I’m scared….. I leave for New York City in a week. I’m going with my daughter and 30+ other dance moms, dads, and dancers. I want to go everywhere they do and just be ‘normal’, but I’m scared I will crash. I really don’t want to spend my whole vacation in the hotel room. I want to wonder the city and see everything that I’ve only seen on TV.

Living with Lupus has been hard for me. All this trying to figure out how much I can do and learning what I can’t do is stressful, sad and disappointing. Imagine deciding to drop kick a soccer ball. No big deal right. I tried it and I tore my Achilles tendon.  I’m only 39. I shouldn’t have trouble with simple things; things everyone takes for granted. I took stuff for granted until this illness decided to attack my body. (Yes, I had hints of it earlier, but not like now) I did it all and with little sleep. I never thought my health would be an issue.
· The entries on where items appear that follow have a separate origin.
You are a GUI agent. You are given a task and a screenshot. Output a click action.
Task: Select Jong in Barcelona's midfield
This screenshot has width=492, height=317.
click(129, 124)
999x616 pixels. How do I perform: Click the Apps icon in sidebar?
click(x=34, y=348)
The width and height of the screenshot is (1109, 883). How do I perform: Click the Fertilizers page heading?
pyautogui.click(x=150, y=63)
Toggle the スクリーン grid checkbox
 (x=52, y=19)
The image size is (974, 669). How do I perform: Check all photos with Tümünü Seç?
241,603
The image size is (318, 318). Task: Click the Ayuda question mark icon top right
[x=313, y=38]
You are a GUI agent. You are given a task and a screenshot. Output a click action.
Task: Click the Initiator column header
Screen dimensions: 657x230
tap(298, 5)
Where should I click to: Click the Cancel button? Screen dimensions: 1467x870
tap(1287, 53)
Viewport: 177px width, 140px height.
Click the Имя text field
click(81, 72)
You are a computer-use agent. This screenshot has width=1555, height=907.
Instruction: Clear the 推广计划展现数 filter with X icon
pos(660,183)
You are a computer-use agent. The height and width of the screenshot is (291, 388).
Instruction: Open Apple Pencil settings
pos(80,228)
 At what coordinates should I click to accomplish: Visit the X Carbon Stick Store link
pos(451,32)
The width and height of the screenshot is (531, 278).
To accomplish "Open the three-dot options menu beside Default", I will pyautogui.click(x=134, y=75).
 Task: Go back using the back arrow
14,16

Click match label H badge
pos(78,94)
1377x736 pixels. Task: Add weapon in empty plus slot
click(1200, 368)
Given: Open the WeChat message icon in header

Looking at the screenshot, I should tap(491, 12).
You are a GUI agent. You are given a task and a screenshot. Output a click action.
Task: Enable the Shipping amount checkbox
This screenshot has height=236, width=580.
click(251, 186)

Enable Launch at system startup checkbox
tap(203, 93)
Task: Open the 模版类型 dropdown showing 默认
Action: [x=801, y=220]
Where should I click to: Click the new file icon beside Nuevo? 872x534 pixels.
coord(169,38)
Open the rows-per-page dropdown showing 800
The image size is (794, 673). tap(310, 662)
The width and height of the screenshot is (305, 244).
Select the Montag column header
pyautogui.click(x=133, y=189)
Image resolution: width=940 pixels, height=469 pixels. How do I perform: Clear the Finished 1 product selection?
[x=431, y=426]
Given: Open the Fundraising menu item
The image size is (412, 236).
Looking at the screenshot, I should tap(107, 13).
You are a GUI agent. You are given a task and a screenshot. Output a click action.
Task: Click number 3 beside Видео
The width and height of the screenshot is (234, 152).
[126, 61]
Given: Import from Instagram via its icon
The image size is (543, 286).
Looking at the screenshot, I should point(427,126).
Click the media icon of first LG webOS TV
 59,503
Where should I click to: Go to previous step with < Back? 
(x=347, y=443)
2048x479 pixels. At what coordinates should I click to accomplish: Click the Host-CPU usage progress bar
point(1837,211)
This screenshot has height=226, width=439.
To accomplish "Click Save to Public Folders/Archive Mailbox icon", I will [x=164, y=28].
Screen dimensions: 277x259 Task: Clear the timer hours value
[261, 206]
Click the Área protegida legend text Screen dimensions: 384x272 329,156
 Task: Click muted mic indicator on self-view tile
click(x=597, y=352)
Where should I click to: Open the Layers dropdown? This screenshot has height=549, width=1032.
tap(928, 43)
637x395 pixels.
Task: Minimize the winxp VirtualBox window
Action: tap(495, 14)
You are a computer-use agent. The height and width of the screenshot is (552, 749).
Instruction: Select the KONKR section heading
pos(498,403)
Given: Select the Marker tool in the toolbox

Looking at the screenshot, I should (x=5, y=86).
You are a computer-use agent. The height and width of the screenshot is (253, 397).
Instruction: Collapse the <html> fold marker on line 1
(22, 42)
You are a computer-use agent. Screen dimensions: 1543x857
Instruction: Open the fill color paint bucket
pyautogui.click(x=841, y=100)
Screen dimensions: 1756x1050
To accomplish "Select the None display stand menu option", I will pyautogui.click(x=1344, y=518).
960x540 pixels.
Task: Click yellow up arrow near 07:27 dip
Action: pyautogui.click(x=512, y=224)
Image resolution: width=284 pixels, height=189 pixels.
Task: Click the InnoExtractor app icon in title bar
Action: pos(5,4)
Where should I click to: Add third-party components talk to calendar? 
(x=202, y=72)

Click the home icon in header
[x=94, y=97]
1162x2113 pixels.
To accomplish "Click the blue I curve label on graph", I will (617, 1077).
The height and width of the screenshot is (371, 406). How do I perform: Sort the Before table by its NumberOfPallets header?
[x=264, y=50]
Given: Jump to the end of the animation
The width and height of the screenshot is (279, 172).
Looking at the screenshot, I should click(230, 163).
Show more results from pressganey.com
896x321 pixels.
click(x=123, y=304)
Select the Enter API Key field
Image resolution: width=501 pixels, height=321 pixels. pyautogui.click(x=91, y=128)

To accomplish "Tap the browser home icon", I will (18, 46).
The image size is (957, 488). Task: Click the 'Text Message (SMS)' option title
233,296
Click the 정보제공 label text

Now Lupus has taken over. I’m tired, cold, sore, stiff, dry, and forgetful. All at the same time!!! God, I hope I don’t get lost because I forgot the way!! I can totally see it now…. Texting the other moms for help.

I’m scared.

Scared to find out if I can do it or not. This is a big test. I think if it goes well I might try a part-time job. That is also scary. How do I tell an employer that I may need a rest or that I need covers on the fluorescent lights? I would never have thought of these things before, but now, I have to.  Am I going to be the employee everyone hates because I’m sick often? They will hate me and my hand sanitizer and Lysol any how. I have enough going on, I don’t need their colds.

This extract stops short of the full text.